Jewish students at the Massachusetts Institute of Technology (MIT) accused the college of failing to stop antisemitic acts from campus groups that vandalized holocaust displays and publicly declared support for the terrorist group Hamas.

A document compiled by MIT students and shared with The Post shows evidence of racist behavior dating back to October 2022 — a year before Hamas terror attacks on Israel, largely carried out by the leadership of the Coalition Against Apartheid (CAA).

According to the document, the CAA hosted Palestinian writer Mohammed El-Kurd as a speaker on campus that month, although he had declared at X that he hoped all Israeli soldiers would die “in the most torturous and slow way”.
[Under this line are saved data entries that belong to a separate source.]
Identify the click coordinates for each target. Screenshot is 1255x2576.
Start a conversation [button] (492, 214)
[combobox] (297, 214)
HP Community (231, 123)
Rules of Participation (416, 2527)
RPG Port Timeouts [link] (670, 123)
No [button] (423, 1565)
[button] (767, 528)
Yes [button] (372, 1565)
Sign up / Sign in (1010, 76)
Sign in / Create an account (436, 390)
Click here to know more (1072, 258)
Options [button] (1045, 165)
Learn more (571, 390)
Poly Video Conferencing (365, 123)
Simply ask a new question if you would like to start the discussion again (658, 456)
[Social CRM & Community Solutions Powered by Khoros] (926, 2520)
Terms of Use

“I hope they see their mother’s suffering (not that these unscrupulous pigs would care),” El-Kurd added in a 2021 post.

Papers obtained by The Post say the CAA ignored strong opposition from Jewish students who raised their concerns ahead of time.

A police officer outside MIT, guarding campus David McGlynn Holocaust exhibit at MIT that students say was defaced with Free Palestine graffiti on Holocaust Memorial Day Provided to NY Post

“In his speech at MIT, El-Kurd targeted Israeli students on campus, falsely claiming that there were students who had tied up and gassed Palestinian children during their service in the Israel Defense Forces,” according to an eyewitness.

Two days after appearing at MIT, El-Kurd went on to speak at Harvard, according to the Jewish News Syndicate.

MIT students also reported CAA members defaced a Holocaust display on Yom HaShoah, Holocaust Remembrance Day, by scrawling the slogan “Free Palestine” on it, then “proudly posted [it] on their Instagram account” in April this year.

They claim the group’s most recent social media posts, “unequivocally support, condone, and glorify the violence perpetrated by Hamas”.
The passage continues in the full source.